Foreign Direct Investment (FDI) in Jordan fell by 34 per cent in the first five months of the year as a result of regional unrest. Total investment reached only JD336m ($473m) compared with JD805m in the same period in 2010.
Despite the drop, the investments in 2011 generated more jobs than last year. The 140 projects this year generated 7,231 jobs, whereas projects in 2010 created 6,783 jobs.
“The uprisings created distortions in the market and a lack of clarity, but the investments this year were of high added value to the economy,” says Samer Asfour, chief executive officer of the Jordan Investment Board.
Investments in January and February were the worst, with a little improvement in March and April. About 40 per cent of total FDI comes from the GCC. This is likely to increase once Jordan becomes a fully inaugurated member of the GCC.
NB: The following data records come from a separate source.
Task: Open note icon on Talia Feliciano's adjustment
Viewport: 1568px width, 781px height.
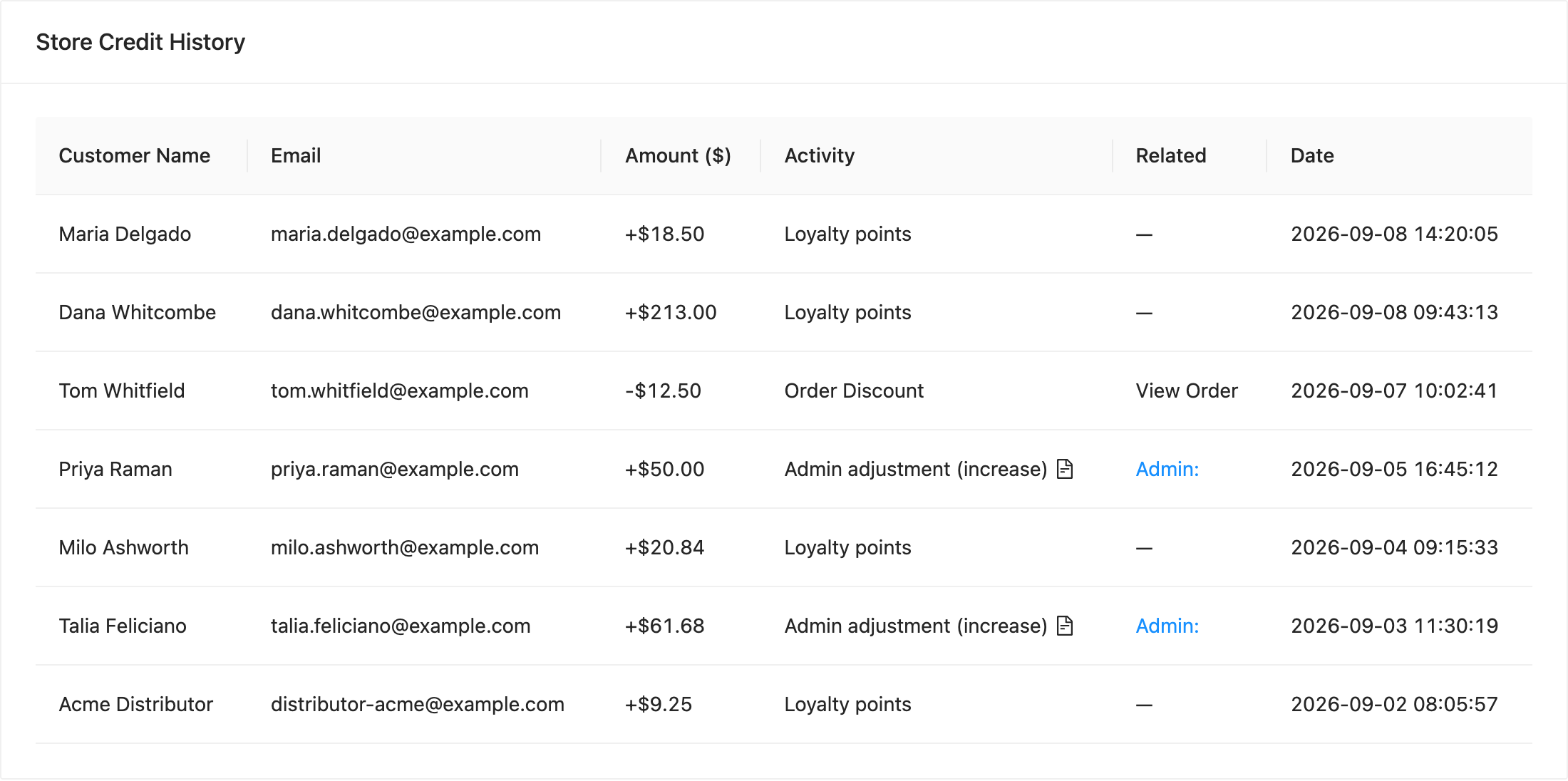Action: [x=1065, y=626]
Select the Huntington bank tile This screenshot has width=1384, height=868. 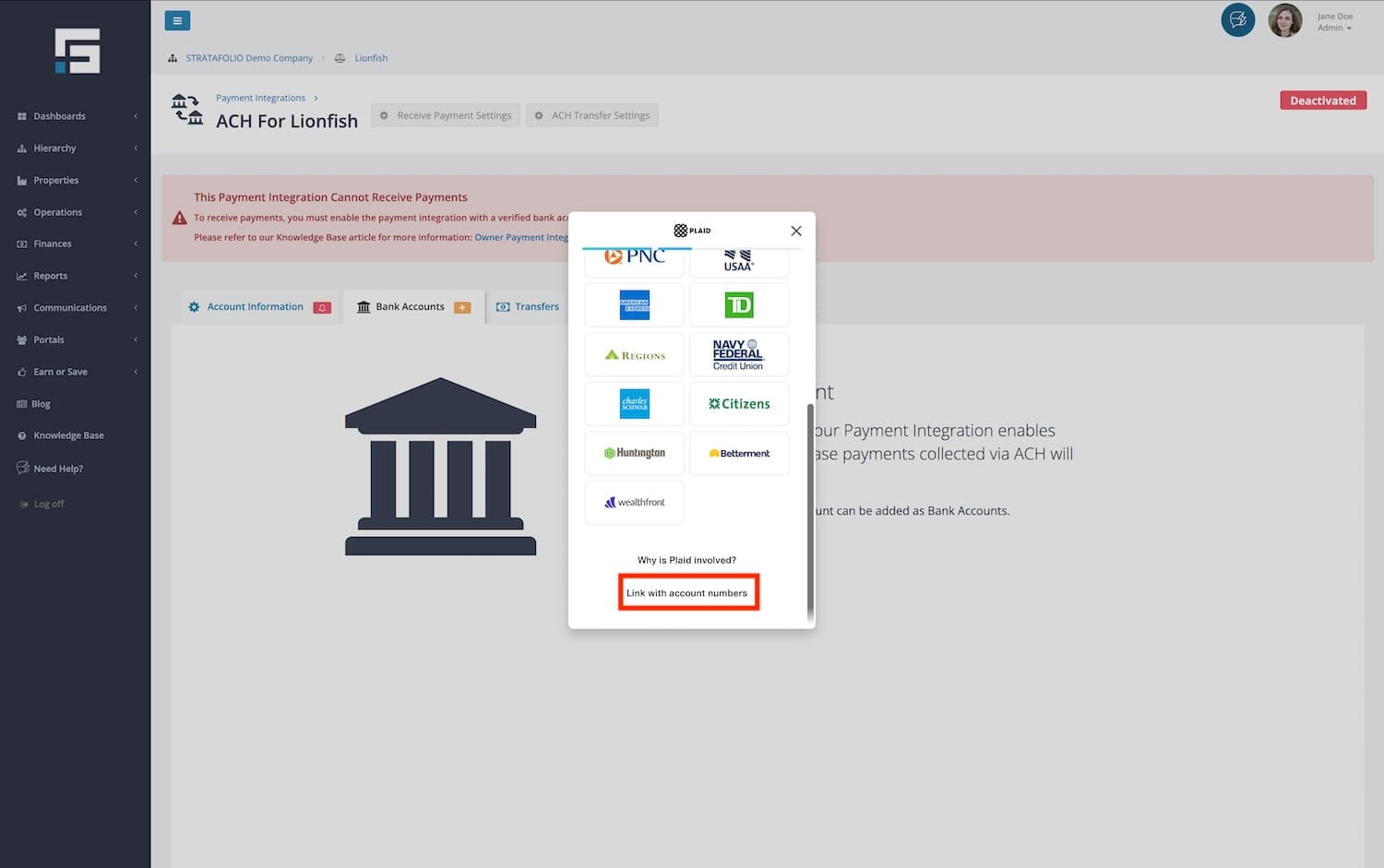point(634,453)
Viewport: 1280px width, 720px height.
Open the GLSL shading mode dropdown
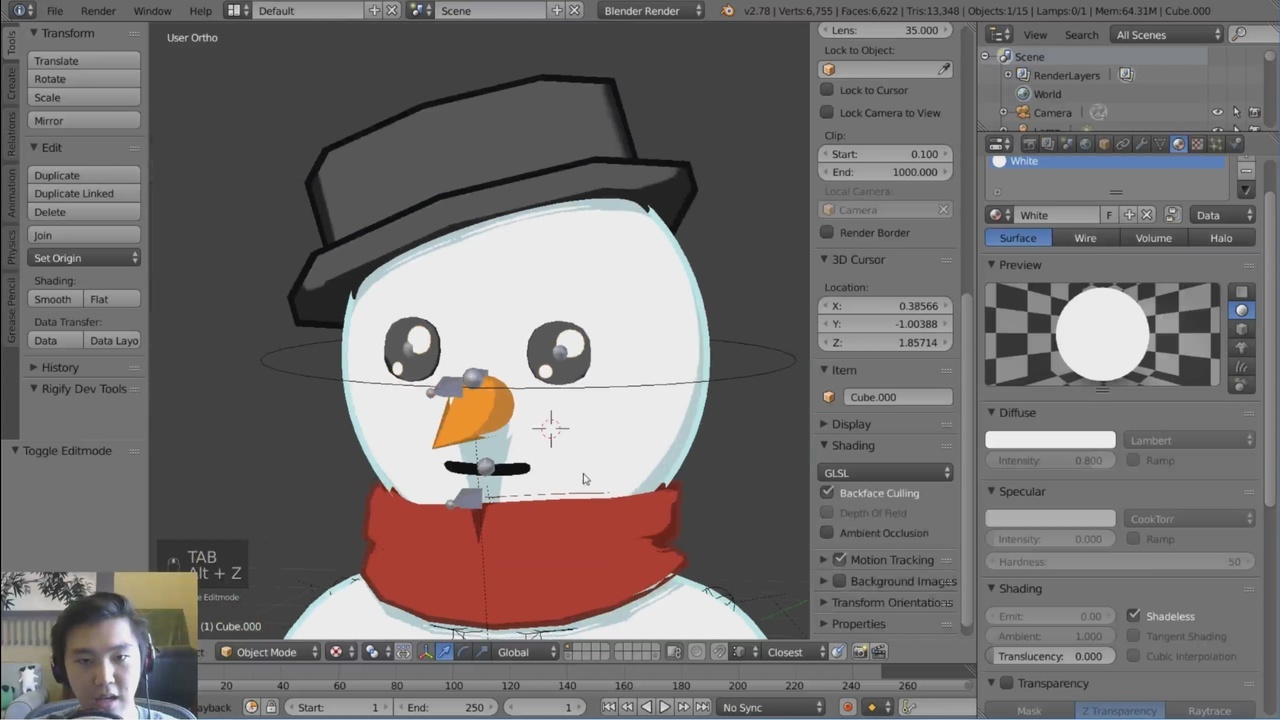pos(886,473)
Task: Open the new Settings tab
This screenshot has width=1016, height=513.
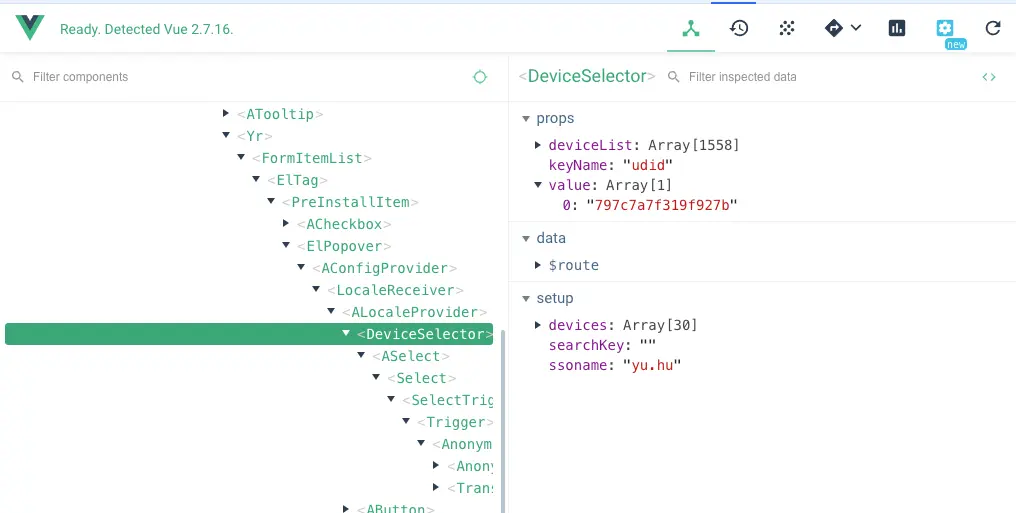Action: [x=945, y=29]
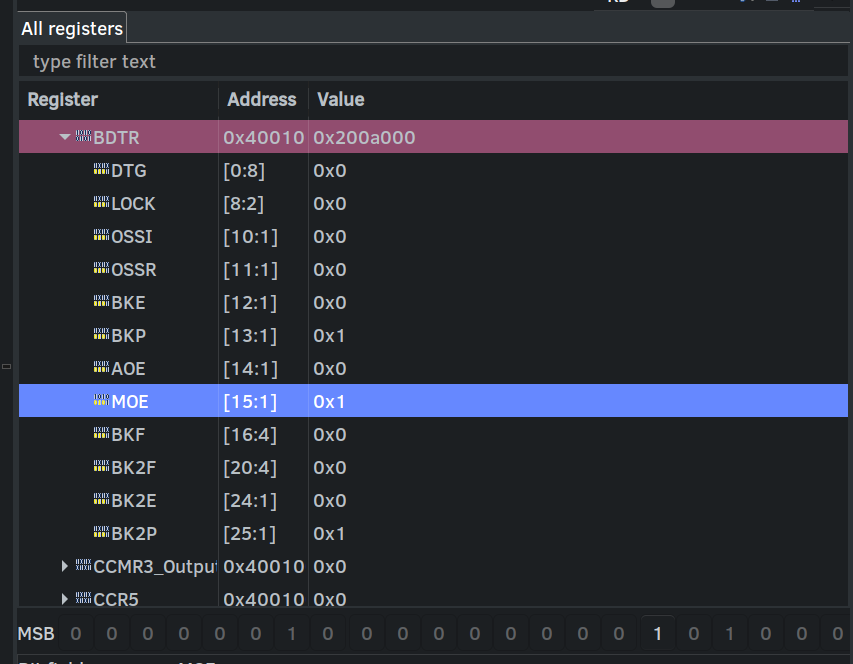Collapse the BDTR register entry
853x664 pixels.
click(x=64, y=137)
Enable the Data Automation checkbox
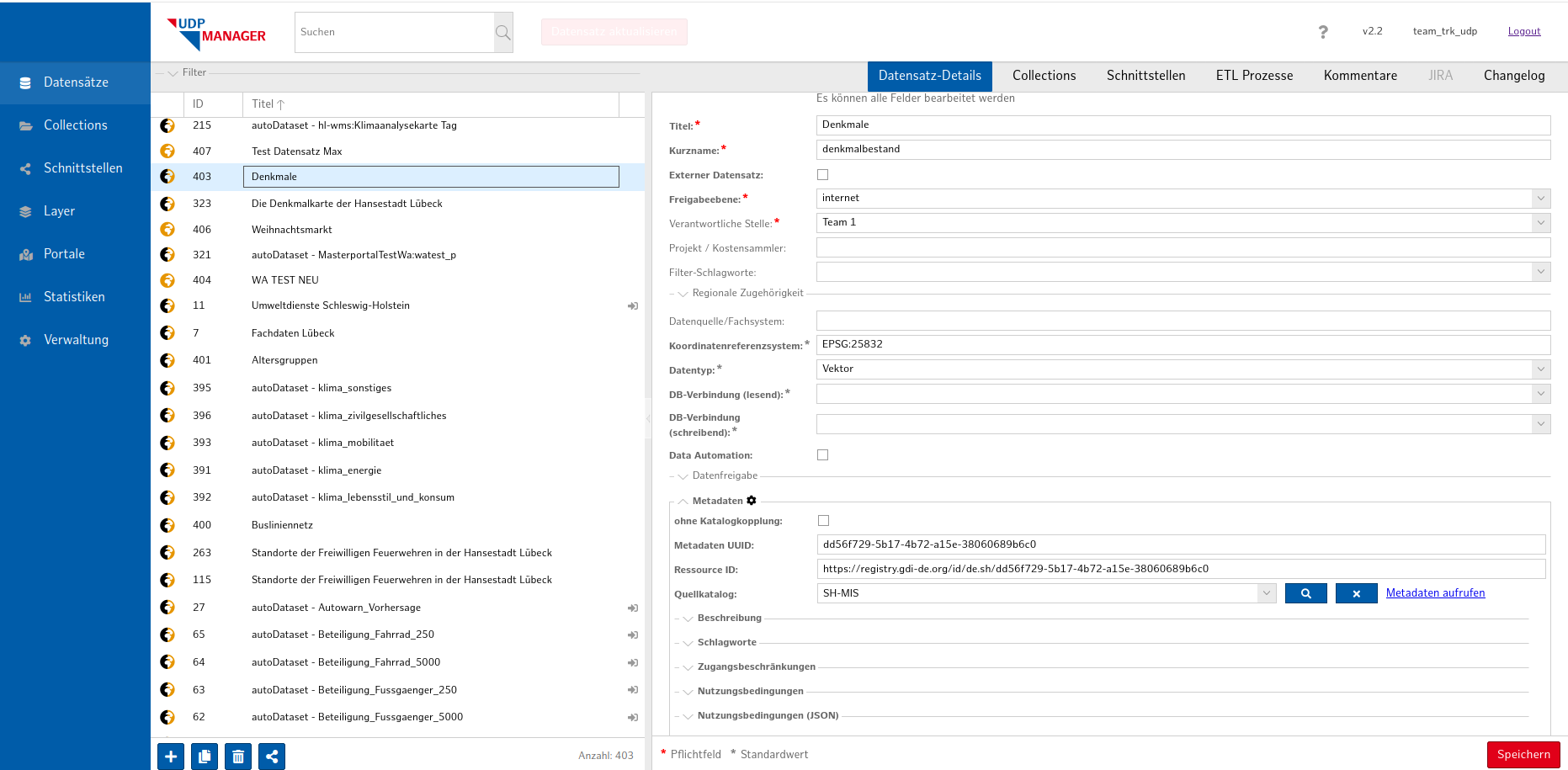The height and width of the screenshot is (770, 1568). tap(822, 455)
|Investments in Jordan* (JDm)|
|*=Volume of investments under Investment Promotion Law in Jordan in 2010. Source: Jordan Investment Board|
“There is a misconception of the Middle East from a Western point of view that Jordan is part of the chaos, when in reality this is not the case, so we have changed our priority and will be targeting the GCC countries,” says Asfour.
Jordan will be targeting Saudi Arabia, which invested JD5m last year, Kuwait and the UAE in particular. According to Asfour, Kuwaitis have invested the most with JD9bn in total, which they plan to double within the next 10 years.
Most of the investments will go towards tourism, energy, medical and pharmaceutical sectors. The government also has plans to turn Jordan into the top destination for information communications technology (ICT) outsourcing, now that Egypt is struggling to reinstate its position in the field.
Currently the ICT sector contributes 14 per cent of gross domestic product (GDP) with exports in the sector rising from JD400m in 2000, to more than JD2bn in 2010.